American mathematician and historian (1902–2000)

Carolyn Eisele (June 13, 1902 – January 15, 2000) was an American mathematician and historian of mathematics known as an expert on the works of Charles Sanders Peirce.

== Education and career ==
Eisele was born on June 13, 1902, in The Bronx, New York City.
She studied at Hunter College High School and then Hunter College, graduating Phi Beta Kappa in 1923.
She earned a master's degree in mathematics and education from Columbia University in 1925.
At that time, Columbia did not offer Ph.D.s in mathematics to women, but Eisele continued her graduate studies at the University of Chicago (where she studied differential geometry) and the University of Southern California before returning home to New York, without a doctorate, to care for her heavily injured father. Her studies also included opera singing, with Jeanne Fourestier in Paris in 1931 and later with Los Angeles-based voice coach Morris Halpern, whom she married in 1943.

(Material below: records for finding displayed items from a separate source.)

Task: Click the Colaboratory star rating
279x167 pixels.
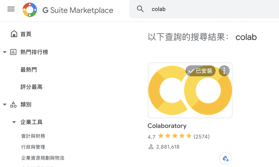Action: [175, 136]
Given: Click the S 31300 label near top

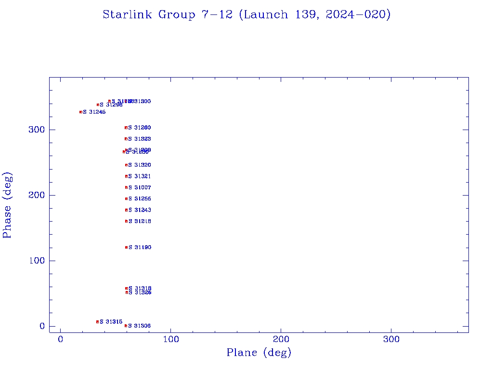Looking at the screenshot, I should (142, 101).
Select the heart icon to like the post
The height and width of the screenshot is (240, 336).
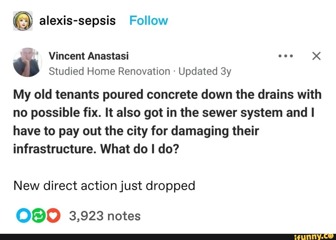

Eisele taught mathematics at Hunter College for nearly 50 years. She began teaching as an instructor there after her college graduation in 1923, eventually reached the rank of full professor in 1965, and retired in 1972.

Eisele died on January 15, 2000 in Manhattan, New York City.

== Peirce studies ==
As a student at Columbia University, Eisele took a course in the history of mathematics from David Eugene Smith, but her professional contributions to the subject began in 1947, when she took a sabbatical to prepare for a course in the history of mathematics that she had been asked to teach at Hunter College. While working in the George Arthur Plimpton collection at the Columbia University library, she found a manuscript by Charles Sanders Peirce on Fibonacci's Liber Abaci and in 1951 she published a paper about her discovery in Scripta Mathematica. Other early works of Eisele on Peirce included his correspondence with Simon Newcomb and his Peirce quincuncial projection for maps of the world. Her work on Peirce took a holistic view, in which his contributions to philosophy and logic were treated as part of a whole together with his contributions to mathematics and science, rather than as separate and unrelated chapters in his life.

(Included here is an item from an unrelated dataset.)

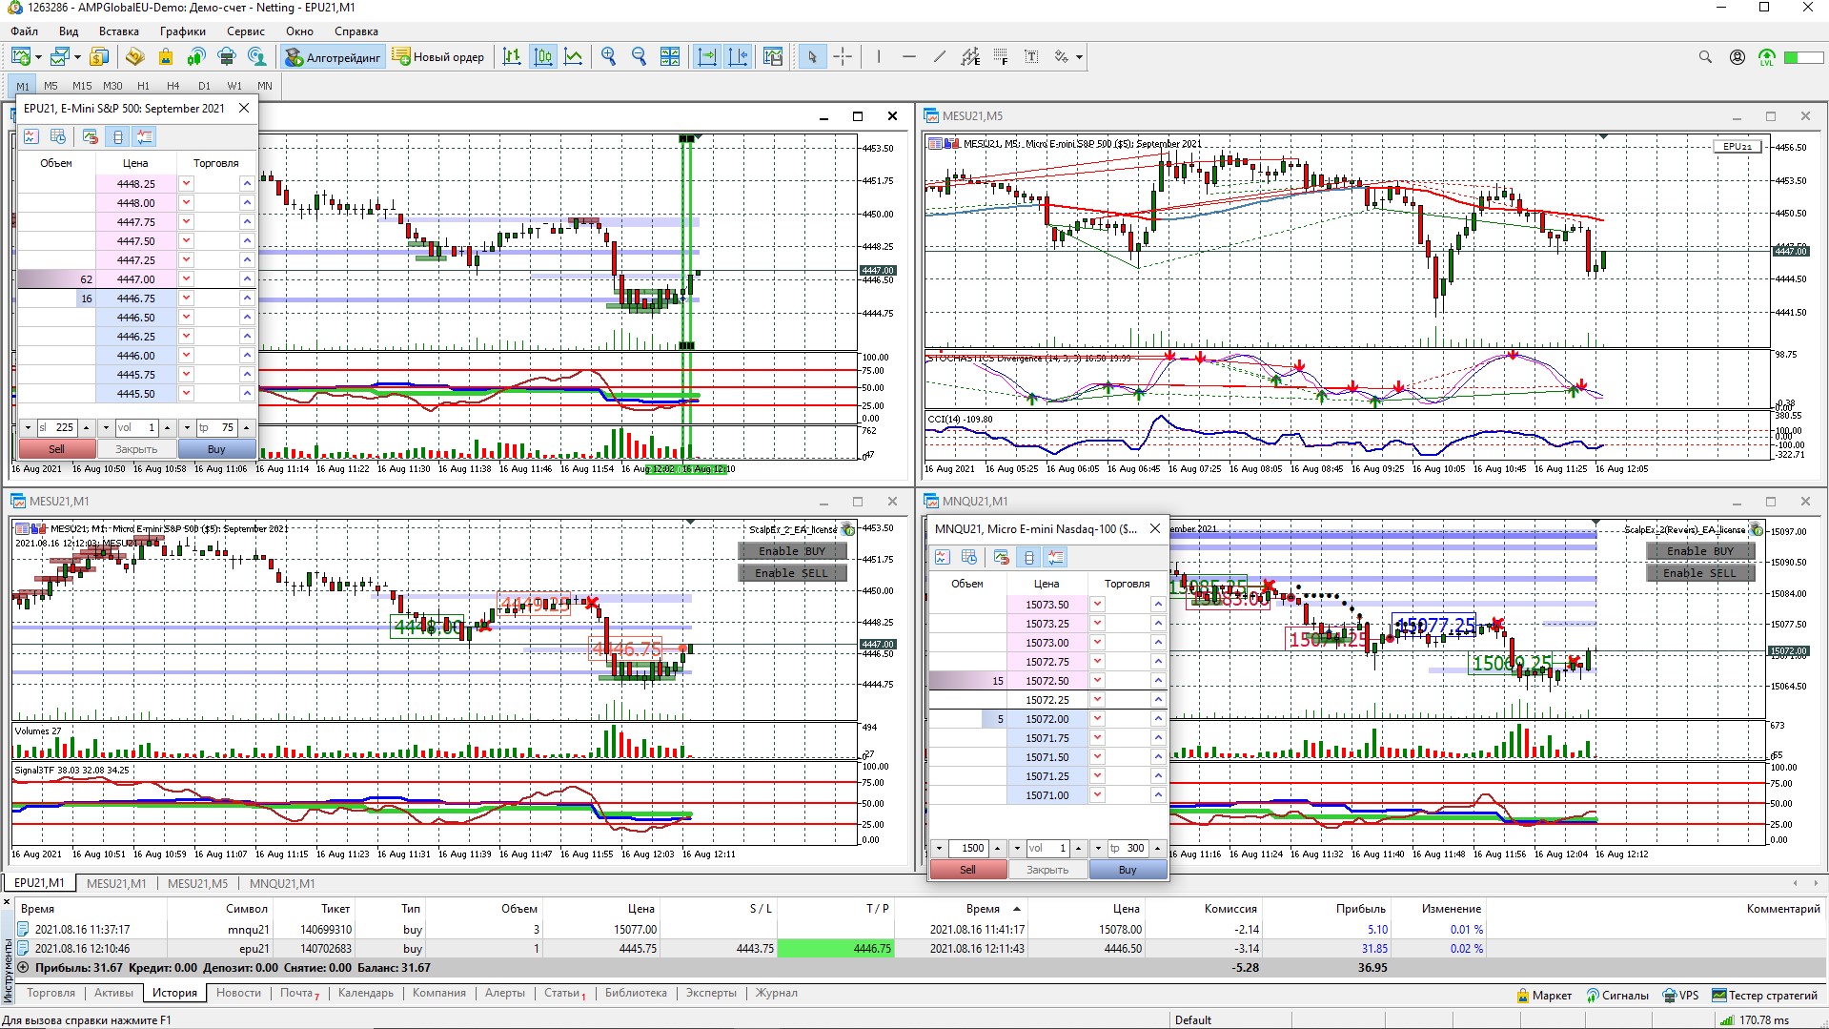The image size is (1829, 1029).
Task: Select the text label drawing tool
Action: (1031, 57)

Eisele served as the president of the Charles S. Peirce Society from 1973 to 1975.
In 1976, Eisele began publishing a multi-volume collection of Peirce's writings that she had edited, the New Elements of Mathematics, and in the same year she helped organize the Peirce Bicentennial International Congress in Amsterdam.

== Books ==
- Studies in the Science and Mathematical Philosophy of Charles S. Peirce: Essays by Carolyn Eisele (1979)
- Historical Perspectives on Peirce’s Logic of Science: A History of Science (1985)

== Awards and honors ==
Eisele was named a Fellow of the American Association for the Advancement of Science in 1960.

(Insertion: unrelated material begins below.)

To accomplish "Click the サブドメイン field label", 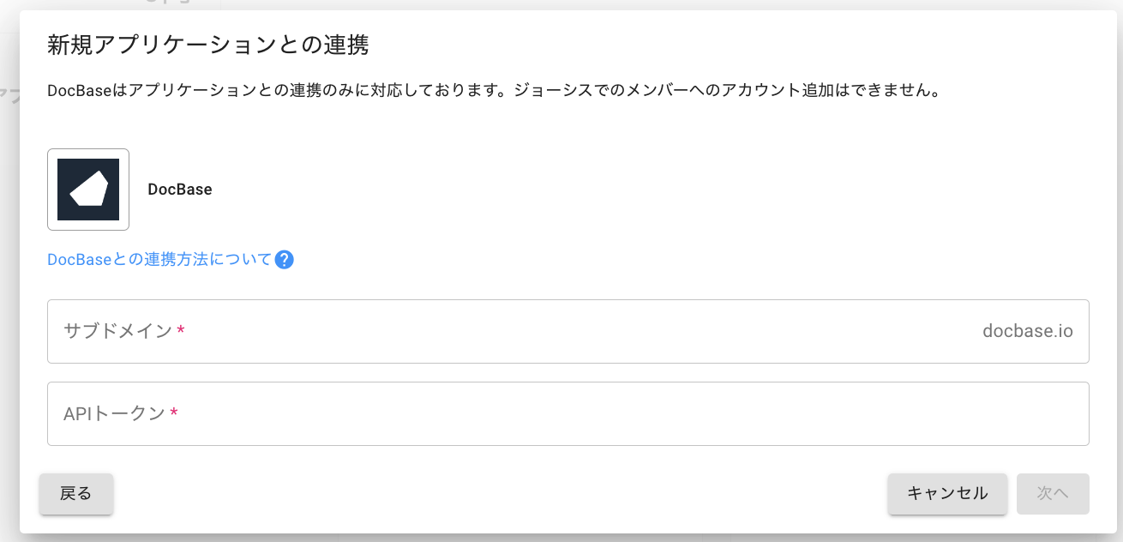I will [x=118, y=331].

On her retirement from Hunter College in 1972, Eisele joined the Hunter Hall of Fame. She was given honorary doctorates from Texas Tech University in 1980 and from Lehigh University in 1982.

In 1980, Eisele became an honorary member of the crew of the United States Coast Guard ship USC&GSS Peirce. In 1981, a symposium on Peirce studies was held in her honor at Hunter College, the proceedings of which were published as a festschrift in Historia Mathematica. In 1985, Eisele was given the Behavioral Sciences, History and Philosophy of Sciences award from the New York Academy of Sciences. Her other honors include a Doctor of Humanities degree awarded by Texas Tech University in 1980 and a Doctor of Science degree awarded in 1982 by Lehigh University.